On the flight from Madrid to Buenos Aires, I was thinking I’d been quite lucky when I narrowly missed being thrown up on by an Argentine bloke (clearly he’d had more to drink in Madrid than I had), but then my gluten-free brekkie came – 2 rice crackers and 3 pieces of dry jamon. Continued to question my luck when upon landing, the plane began clapping with such vigour that we had to wonder if this was our first sign of the infamous Argentine passion or if perhaps we should have checked the safety records of Air Europa before booking.
Just so you know, Australians need to pay US$100 to enter Argentina. Somehow I missed that part in the guidebook. Excellent trip planning example 1.
However, did manage to barter the taxi driver down from $160 pesos to $95 with a casual ‘could you turn the meter on, por favour’. He then proceeded to navigate the streets without a seatbelt, talking on his mobile, whilst reading the Lonely Planet Guide upside down.
A trip to the National History Museum in La Boca brought us to a run-down old government building with a grand total of 3 exhibits and everything in Spanish. Only. Consulting our LPG told us…”Exhibits are a bit sparse, but security is great…”. Well obviously security is going to be great if you have a 10:1 security guard to exhibit ratio. A light-hearted suggestion to explore down a neighbouring street rather than back up the main, brought us to a group of fighting teens and frightened elderly. LPG says near this is bordering ‘Areas considered unsafe for tourists’. Strike 2 to me for planning skills.

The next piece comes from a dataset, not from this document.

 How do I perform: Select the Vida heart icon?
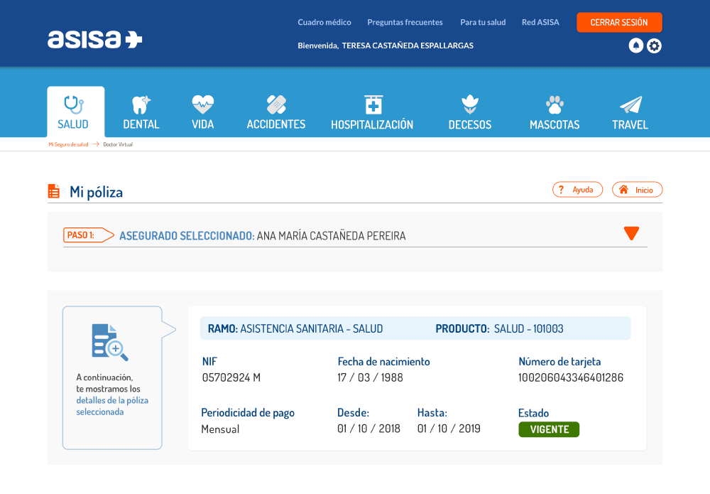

On Day 3 I have really started to shine with a trip out to Tigre (about 100km north of BA). By 10.13am we were already up, fed, stopped at a supermercado, stopped for a café solo, caught the subway to Retiro and was on the train to Tigre. Had both clearly read the guide book when we went to the mate museum – Matt thought he was going to learn about chocolate, and I about liquor. Turns out mate (pronounced mar-tay), the national drink, is something similar to green tea drunk in fancy cups with fancy filtering straws. Our English sub-titled video informed us ‘mid-specialized workers make the bagagging easier, before it is grunded’. And you should drink mate ‘because it improves our nature and status’. Google translate 101.
Bought our water taxi tickets to cruise Tigre’s delta and stop off for a walk in the Tres Boca neighbourhood (only accessible by boat), only to learn we should have asked what time it left, ending up with an extra hour to kill in Tigre and only enough time for a short stroll up the river and a cheeky drink in Tres Boca.

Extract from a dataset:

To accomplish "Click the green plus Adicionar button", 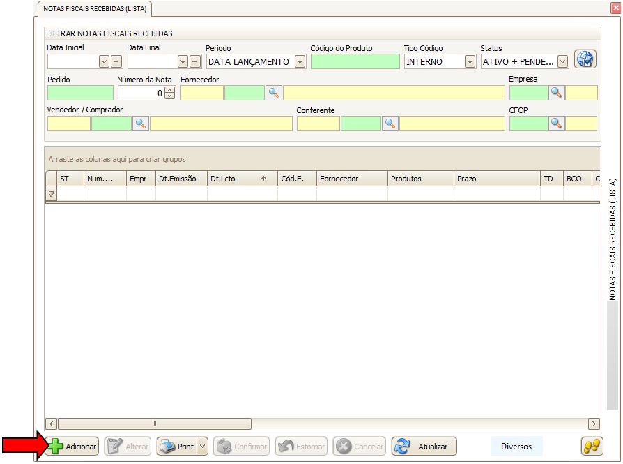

Also meant when docking back at our origin, we had to embark on a 500m sprint that would have made Flo-Jo proud. Our efforts paid off when we spotted the ‘picturesque views’ promised by the LPG. Must admit the graffiti walls and a broken down old train really took my breath away.
Got off in San Isidro but with everything closed, no tourist office as promised by LPG and not another train for an hr we decided to use our (read: MC’s) cunning navigation skills to get to a pretty beach recommended to MC by a guy in our hostel. Peru Beach while lacking the pearly white sand I’d been hoping for was the best place to watch the sun go down over a cerveza grande. Good work by MC.
So that’s 1 to MC for his navigation skills, -2 to me for planning. I like to think I’m keeping things interesting.